BHS Thespian Society to present play this weekend

Maxwell Addae and Stephanie Mautone in the Bloomfield High School production of ‘Almost, Maine.’
Maxwell Addae and Stephanie Mautone in the Bloomfield High School production of ‘Almost, Maine.’

BLOOMFIELD, NJ — The Bloomfield High School Thespian Society will present the play “Almost Maine” in performances tonight, tomorrow and Saturday nights at 7 p.m.

A comedy written by John Cariani, “Almost, Maine” had its off-Broadway premier in 2006. According to Brandon Doemling, BHS drama teacher and director of the school production, it is currently the most-performed high school play in America.

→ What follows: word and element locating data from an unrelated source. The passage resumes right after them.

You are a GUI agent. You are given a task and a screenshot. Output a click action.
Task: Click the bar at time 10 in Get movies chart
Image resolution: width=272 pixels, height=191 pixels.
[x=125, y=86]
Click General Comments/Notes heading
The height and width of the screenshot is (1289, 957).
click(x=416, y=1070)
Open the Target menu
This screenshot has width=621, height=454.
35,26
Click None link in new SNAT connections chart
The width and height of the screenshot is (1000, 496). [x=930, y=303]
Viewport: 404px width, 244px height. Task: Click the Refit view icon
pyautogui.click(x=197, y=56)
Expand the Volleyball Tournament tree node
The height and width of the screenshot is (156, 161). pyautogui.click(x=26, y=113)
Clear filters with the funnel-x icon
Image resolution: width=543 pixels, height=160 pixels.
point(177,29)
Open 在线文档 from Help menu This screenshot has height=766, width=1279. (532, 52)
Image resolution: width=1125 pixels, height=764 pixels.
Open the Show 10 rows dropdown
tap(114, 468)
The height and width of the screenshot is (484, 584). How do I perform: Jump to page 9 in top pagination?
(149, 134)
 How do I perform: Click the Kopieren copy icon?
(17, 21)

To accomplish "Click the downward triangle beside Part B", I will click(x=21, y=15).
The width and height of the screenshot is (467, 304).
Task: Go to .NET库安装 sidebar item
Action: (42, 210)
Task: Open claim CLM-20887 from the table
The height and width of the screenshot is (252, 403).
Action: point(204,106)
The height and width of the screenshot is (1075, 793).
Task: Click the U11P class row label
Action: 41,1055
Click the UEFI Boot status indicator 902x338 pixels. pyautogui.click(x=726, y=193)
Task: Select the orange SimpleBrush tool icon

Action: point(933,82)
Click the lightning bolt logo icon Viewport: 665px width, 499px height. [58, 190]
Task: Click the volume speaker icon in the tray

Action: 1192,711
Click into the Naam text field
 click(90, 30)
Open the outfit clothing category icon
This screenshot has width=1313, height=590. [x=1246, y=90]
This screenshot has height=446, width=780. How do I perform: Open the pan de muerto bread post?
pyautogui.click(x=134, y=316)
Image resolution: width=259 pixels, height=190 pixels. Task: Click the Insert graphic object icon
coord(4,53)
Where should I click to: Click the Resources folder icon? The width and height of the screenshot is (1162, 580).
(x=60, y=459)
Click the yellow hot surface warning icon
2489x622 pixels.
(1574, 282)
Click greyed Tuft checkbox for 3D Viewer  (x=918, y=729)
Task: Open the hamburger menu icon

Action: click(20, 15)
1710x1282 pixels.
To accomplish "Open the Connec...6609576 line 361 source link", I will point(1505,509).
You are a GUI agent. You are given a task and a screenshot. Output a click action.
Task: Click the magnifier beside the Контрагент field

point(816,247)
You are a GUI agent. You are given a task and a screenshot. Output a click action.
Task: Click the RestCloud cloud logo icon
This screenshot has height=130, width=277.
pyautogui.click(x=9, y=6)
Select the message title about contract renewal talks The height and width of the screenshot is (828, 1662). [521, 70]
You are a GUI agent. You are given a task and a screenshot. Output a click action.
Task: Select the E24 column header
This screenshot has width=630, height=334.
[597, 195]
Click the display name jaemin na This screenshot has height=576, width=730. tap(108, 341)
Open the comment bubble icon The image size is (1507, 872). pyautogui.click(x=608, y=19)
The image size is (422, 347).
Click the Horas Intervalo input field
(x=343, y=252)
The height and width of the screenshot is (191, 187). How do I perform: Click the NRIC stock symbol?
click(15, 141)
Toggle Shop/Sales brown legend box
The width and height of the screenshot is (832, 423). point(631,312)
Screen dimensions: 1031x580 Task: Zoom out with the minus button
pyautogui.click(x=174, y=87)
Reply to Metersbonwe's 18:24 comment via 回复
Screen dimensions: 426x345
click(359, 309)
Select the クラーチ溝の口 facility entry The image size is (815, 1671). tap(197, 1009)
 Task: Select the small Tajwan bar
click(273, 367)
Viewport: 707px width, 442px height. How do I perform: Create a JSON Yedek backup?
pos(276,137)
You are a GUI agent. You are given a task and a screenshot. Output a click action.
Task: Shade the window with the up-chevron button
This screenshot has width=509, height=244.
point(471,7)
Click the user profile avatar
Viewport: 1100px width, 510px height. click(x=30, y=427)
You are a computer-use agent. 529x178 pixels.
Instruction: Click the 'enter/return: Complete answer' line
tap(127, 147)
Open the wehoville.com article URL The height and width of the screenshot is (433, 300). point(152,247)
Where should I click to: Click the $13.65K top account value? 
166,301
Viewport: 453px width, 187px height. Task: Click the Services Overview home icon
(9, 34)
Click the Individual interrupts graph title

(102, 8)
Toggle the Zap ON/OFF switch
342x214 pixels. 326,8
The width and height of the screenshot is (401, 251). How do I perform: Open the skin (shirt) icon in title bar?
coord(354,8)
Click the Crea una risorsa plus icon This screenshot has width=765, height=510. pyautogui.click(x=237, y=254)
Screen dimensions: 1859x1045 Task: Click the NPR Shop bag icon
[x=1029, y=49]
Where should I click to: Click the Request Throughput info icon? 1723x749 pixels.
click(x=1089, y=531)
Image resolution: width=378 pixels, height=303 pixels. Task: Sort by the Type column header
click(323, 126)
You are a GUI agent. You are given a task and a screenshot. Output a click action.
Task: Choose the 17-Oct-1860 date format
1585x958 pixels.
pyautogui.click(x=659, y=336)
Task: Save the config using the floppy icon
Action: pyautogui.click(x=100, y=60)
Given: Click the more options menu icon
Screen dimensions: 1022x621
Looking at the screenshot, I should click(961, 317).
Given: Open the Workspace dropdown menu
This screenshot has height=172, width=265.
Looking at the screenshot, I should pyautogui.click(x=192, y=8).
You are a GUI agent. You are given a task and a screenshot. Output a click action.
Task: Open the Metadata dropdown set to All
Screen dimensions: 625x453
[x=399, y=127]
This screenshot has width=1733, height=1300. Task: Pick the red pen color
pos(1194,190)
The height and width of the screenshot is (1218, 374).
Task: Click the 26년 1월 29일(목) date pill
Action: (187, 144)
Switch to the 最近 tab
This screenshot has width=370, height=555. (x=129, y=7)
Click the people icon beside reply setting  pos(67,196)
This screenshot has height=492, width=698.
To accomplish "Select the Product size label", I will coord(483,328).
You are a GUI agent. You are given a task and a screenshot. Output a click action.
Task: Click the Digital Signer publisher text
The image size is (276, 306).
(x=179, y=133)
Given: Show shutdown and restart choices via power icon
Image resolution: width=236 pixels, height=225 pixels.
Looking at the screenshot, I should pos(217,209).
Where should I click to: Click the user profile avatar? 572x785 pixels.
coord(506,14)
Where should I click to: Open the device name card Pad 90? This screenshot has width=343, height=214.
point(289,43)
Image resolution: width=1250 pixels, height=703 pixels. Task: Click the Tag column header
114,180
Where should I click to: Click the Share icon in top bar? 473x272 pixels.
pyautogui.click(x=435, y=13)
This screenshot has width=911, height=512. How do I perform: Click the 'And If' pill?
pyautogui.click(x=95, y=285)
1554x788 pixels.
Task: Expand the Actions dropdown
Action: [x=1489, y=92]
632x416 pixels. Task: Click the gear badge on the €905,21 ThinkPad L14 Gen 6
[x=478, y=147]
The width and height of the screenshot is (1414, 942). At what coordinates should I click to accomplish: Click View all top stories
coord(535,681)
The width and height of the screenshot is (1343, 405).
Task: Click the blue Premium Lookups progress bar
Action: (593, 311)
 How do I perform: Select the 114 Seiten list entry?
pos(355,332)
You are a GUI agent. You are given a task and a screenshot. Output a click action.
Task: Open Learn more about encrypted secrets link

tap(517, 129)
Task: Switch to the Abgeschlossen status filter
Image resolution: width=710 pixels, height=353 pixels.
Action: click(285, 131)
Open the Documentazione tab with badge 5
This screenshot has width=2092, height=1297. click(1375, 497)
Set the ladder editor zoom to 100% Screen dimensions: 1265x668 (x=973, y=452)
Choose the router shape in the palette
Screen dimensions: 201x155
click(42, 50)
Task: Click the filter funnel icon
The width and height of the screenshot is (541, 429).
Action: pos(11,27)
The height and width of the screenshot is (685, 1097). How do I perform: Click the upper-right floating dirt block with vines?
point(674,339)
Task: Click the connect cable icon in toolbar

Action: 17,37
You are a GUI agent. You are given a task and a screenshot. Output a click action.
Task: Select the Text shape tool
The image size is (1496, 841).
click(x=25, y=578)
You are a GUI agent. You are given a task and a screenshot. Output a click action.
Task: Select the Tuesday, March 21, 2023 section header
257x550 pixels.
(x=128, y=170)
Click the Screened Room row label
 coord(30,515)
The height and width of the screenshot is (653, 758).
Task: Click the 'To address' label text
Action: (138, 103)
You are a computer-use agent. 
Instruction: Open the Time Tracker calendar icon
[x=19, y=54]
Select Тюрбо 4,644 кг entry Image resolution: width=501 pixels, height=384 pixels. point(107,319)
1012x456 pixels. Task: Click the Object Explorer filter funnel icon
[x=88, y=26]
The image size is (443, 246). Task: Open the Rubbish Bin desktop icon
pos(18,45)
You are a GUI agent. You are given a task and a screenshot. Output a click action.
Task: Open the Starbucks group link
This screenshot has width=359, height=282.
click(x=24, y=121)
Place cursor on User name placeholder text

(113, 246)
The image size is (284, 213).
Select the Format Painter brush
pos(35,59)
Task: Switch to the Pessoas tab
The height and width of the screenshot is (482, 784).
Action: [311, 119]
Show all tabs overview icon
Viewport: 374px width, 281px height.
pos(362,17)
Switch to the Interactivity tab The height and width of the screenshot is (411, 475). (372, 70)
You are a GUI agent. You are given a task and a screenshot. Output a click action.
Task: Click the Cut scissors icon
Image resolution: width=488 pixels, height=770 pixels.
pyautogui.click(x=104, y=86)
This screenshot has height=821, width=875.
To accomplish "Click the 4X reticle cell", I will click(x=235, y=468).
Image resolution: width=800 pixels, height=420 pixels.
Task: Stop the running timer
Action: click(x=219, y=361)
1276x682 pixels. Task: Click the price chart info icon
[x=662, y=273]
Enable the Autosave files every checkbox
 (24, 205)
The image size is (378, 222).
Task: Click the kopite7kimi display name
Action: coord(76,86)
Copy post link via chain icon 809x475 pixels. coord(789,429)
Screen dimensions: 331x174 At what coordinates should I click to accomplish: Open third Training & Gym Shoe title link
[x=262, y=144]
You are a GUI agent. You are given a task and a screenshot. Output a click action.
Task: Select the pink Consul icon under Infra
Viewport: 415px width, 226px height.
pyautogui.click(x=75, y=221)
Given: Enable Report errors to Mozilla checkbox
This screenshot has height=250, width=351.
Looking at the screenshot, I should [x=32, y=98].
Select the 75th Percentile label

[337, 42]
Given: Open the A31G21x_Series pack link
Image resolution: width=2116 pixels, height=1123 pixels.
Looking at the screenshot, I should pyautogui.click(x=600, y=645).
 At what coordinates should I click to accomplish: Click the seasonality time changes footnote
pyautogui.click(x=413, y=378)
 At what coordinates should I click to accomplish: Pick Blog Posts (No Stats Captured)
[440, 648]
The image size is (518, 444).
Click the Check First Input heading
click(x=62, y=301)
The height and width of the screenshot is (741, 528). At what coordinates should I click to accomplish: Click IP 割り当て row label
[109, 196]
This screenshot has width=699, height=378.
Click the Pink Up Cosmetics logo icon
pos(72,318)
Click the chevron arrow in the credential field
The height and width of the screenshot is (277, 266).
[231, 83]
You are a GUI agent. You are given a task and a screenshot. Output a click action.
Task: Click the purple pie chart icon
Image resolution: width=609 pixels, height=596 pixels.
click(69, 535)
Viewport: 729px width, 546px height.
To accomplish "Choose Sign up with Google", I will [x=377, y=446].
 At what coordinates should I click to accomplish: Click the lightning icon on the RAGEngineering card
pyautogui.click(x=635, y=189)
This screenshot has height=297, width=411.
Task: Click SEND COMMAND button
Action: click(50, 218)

“It was written by a guy who grew up in northern Maine,” Doemling said earlier this week at Westminster Art Center/Van Fossen Theater, where the play will be performed. “The playwright didn’t think northern Maine was represented in theater.”

Doemling called “Almost, Maine,” a romantic comedy with nine separate scenes. All the scenes are supposed to be occurring on the same night, at 9 p.m., during an aurora borealis. Byrne said there will be an aurora borealis.
“Everything is happening at the same time,” he said.

Doemling did not know why “Almost, Maine” was the most-produced high school play in America, supplanting “A Midsummer’s Night Dream.”

“It’s sweetly absurd,” he said. “We recently did ‘The Trojan Women’ and ‘The Crucible.’ It was time for a comedy.”
But he pointed out that he wants to offer incoming freshmen the opportunity to play in a drama, a classic, a comedy and something absurd, during their stay at BHS.

Doemling has never seen a production of “Almost, Maine.”
“Because something is most-produced doesn’t stop me from doing a play,” he said.
“Almost, Maine,” was originally produced with a cast of four. The BHS cast will have 19 students. Doemling said he likes to use as many student actors as possible in a production. Sixty-three students auditioned for “Almost, Maine.” A crew of an additional 11 students are working on the play. Because the set design is so minimal, Doemling said students were rotated so that everyone had a chance to contribute. There are 11 seniors in the entire company of 30 students.

“We do have less experience,” Doemling said of the company. “Two boys have never done a play before. There is a girl who has never done a play and a senior girl, who has been in a musical chorus, who has never been in a play.”
One of the benefits of having less experience among his cast, Doemling said, is that it shows that students are getting into theater arts.

“Students are becoming less and less acquainted with the theater arts,” he said. “I have 105 students in my theater program. I’d say half of them have never seen a play.”

During rehearsals, Doemling said he saw how touching the students found “Almost, Maine” to be. He thought this taught the cast and crew an important lesson.

“In this world, there is so much cynicism,” he said. “But there is a place for this sort of romance — that sentimentality is not such a bad thing.”

Doemling said the high school was preparing to start a full-fledge theater curriculum by adding stagecraft and theater production. The proposal has been approved the the Board of Education. A class in theater production, he said, would permit students who might now have the chance to perform in a BHS Thespian Society production, to act in smaller plays for class.

A fee will be charged for “Almost, Maine.”